* _Your objective_: Take every line of the records below and reproduce it verbatim, with nothing altered.

* start Records provided *

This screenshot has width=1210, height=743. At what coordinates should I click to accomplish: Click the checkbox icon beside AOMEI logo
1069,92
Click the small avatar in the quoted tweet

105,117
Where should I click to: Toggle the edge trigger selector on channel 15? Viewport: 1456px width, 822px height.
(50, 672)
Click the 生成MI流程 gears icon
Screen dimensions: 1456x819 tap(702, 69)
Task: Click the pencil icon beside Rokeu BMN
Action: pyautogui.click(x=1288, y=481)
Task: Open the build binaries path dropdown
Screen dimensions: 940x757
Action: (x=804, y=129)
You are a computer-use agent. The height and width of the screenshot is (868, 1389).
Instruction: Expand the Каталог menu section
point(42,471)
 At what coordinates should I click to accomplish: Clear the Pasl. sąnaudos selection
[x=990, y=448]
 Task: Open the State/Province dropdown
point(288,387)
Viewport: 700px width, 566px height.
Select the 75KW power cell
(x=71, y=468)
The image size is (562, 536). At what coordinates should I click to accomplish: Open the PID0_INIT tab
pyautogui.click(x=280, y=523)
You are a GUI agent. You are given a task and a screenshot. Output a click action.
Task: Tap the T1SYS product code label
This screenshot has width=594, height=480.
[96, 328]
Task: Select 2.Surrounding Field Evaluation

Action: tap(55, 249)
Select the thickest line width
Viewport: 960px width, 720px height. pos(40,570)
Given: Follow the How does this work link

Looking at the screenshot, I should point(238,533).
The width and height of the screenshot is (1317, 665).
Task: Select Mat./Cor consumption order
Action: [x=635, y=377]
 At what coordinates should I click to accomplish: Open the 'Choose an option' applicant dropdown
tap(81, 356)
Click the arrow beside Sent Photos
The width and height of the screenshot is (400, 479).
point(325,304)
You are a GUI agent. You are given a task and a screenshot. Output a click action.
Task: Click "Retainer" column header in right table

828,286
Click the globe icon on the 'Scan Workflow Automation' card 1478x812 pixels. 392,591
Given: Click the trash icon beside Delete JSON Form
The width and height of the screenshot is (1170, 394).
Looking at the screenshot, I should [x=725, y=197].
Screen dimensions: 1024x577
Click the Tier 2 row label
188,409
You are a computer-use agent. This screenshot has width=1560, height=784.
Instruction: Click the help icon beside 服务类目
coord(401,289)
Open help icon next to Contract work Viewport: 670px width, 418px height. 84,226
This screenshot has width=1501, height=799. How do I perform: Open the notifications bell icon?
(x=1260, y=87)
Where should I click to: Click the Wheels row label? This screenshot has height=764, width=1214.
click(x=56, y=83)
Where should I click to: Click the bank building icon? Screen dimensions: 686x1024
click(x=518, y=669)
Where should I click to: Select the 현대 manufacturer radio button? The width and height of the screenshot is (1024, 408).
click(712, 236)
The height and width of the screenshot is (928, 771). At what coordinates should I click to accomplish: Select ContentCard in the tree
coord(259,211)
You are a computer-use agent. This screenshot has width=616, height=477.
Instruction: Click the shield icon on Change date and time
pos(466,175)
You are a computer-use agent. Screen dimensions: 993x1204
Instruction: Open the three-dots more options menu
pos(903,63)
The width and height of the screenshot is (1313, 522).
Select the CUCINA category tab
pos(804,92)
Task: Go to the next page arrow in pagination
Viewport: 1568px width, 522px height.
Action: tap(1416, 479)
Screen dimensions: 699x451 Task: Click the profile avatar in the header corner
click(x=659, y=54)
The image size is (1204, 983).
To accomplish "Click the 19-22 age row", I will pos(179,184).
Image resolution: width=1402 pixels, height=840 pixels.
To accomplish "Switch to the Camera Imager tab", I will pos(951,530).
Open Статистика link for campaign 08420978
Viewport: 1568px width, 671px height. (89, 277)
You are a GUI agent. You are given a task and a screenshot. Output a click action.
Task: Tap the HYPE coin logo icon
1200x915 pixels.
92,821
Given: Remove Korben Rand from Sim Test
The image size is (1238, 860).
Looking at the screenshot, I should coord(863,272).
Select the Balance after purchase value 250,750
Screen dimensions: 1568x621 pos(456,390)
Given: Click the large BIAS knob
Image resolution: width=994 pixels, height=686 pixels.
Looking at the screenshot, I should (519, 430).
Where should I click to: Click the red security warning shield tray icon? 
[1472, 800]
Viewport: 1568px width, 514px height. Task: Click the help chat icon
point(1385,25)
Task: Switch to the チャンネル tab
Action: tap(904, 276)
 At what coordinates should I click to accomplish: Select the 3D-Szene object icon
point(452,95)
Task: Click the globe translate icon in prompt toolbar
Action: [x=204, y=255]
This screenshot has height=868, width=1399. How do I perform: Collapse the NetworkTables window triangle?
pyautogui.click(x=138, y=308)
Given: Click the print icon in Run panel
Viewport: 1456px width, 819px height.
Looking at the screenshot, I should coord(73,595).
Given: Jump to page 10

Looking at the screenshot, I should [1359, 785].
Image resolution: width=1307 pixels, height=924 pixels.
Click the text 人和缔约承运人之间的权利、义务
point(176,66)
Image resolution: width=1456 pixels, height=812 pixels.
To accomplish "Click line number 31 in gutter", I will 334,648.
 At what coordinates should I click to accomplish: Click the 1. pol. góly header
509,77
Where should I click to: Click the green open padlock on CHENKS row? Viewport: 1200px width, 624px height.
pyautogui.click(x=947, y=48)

* end Records provided *

* _Written solution_:
This screenshot has width=1210, height=743. At what coordinates should I click to accomplish: Click the checkbox icon beside AOMEI logo
1069,92
Click the small avatar in the quoted tweet

105,117
Where should I click to: Toggle the edge trigger selector on channel 15? Viewport: 1456px width, 822px height.
(50, 672)
Click the 生成MI流程 gears icon
Screen dimensions: 1456x819 tap(702, 69)
Task: Click the pencil icon beside Rokeu BMN
Action: pyautogui.click(x=1288, y=481)
Task: Open the build binaries path dropdown
Screen dimensions: 940x757
Action: (x=804, y=129)
You are a computer-use agent. The height and width of the screenshot is (868, 1389).
Instruction: Expand the Каталог menu section
point(42,471)
 At what coordinates should I click to accomplish: Clear the Pasl. sąnaudos selection
[x=990, y=448]
 Task: Open the State/Province dropdown
point(288,387)
Viewport: 700px width, 566px height.
Select the 75KW power cell
(x=71, y=468)
The image size is (562, 536). At what coordinates should I click to accomplish: Open the PID0_INIT tab
pyautogui.click(x=280, y=523)
You are a GUI agent. You are given a task and a screenshot. Output a click action.
Task: Tap the T1SYS product code label
This screenshot has width=594, height=480.
[96, 328]
Task: Select 2.Surrounding Field Evaluation

Action: tap(55, 249)
Select the thickest line width
Viewport: 960px width, 720px height. pos(40,570)
Given: Follow the How does this work link

Looking at the screenshot, I should point(238,533).
The width and height of the screenshot is (1317, 665).
Task: Select Mat./Cor consumption order
Action: [x=635, y=377]
 At what coordinates should I click to accomplish: Open the 'Choose an option' applicant dropdown
tap(81, 356)
Click the arrow beside Sent Photos
The width and height of the screenshot is (400, 479).
point(325,304)
You are a GUI agent. You are given a task and a screenshot. Output a click action.
Task: Click "Retainer" column header in right table

828,286
Click the globe icon on the 'Scan Workflow Automation' card 1478x812 pixels. 392,591
Given: Click the trash icon beside Delete JSON Form
The width and height of the screenshot is (1170, 394).
Looking at the screenshot, I should [x=725, y=197].
Screen dimensions: 1024x577
Click the Tier 2 row label
188,409
You are a computer-use agent. This screenshot has width=1560, height=784.
Instruction: Click the help icon beside 服务类目
coord(401,289)
Open help icon next to Contract work Viewport: 670px width, 418px height. 84,226
This screenshot has width=1501, height=799. How do I perform: Open the notifications bell icon?
(x=1260, y=87)
Where should I click to: Click the Wheels row label? This screenshot has height=764, width=1214.
click(x=56, y=83)
Where should I click to: Click the bank building icon? Screen dimensions: 686x1024
click(x=518, y=669)
Where should I click to: Select the 현대 manufacturer radio button? The width and height of the screenshot is (1024, 408).
click(712, 236)
The height and width of the screenshot is (928, 771). At what coordinates should I click to accomplish: Select ContentCard in the tree
coord(259,211)
You are a computer-use agent. This screenshot has width=616, height=477.
Instruction: Click the shield icon on Change date and time
pos(466,175)
You are a computer-use agent. Screen dimensions: 993x1204
Instruction: Open the three-dots more options menu
pos(903,63)
The width and height of the screenshot is (1313, 522).
Select the CUCINA category tab
pos(804,92)
Task: Go to the next page arrow in pagination
Viewport: 1568px width, 522px height.
Action: tap(1416, 479)
Screen dimensions: 699x451 Task: Click the profile avatar in the header corner
click(x=659, y=54)
The image size is (1204, 983).
To accomplish "Click the 19-22 age row", I will pos(179,184).
Image resolution: width=1402 pixels, height=840 pixels.
To accomplish "Switch to the Camera Imager tab", I will pos(951,530).
Open Статистика link for campaign 08420978
Viewport: 1568px width, 671px height. (89, 277)
You are a GUI agent. You are given a task and a screenshot. Output a click action.
Task: Tap the HYPE coin logo icon
1200x915 pixels.
92,821
Given: Remove Korben Rand from Sim Test
The image size is (1238, 860).
Looking at the screenshot, I should coord(863,272).
Select the Balance after purchase value 250,750
Screen dimensions: 1568x621 pos(456,390)
Given: Click the large BIAS knob
Image resolution: width=994 pixels, height=686 pixels.
Looking at the screenshot, I should (519, 430).
Where should I click to: Click the red security warning shield tray icon? 
[1472, 800]
Viewport: 1568px width, 514px height. Task: Click the help chat icon
point(1385,25)
Task: Switch to the チャンネル tab
Action: tap(904, 276)
 At what coordinates should I click to accomplish: Select the 3D-Szene object icon
point(452,95)
Task: Click the globe translate icon in prompt toolbar
Action: [x=204, y=255]
This screenshot has height=868, width=1399. How do I perform: Collapse the NetworkTables window triangle?
pyautogui.click(x=138, y=308)
Given: Click the print icon in Run panel
Viewport: 1456px width, 819px height.
Looking at the screenshot, I should coord(73,595).
Given: Jump to page 10

Looking at the screenshot, I should [1359, 785].
Image resolution: width=1307 pixels, height=924 pixels.
Click the text 人和缔约承运人之间的权利、义务
point(176,66)
Image resolution: width=1456 pixels, height=812 pixels.
To accomplish "Click line number 31 in gutter", I will 334,648.
 At what coordinates should I click to accomplish: Click the 1. pol. góly header
509,77
Where should I click to: Click the green open padlock on CHENKS row? Viewport: 1200px width, 624px height.
pyautogui.click(x=947, y=48)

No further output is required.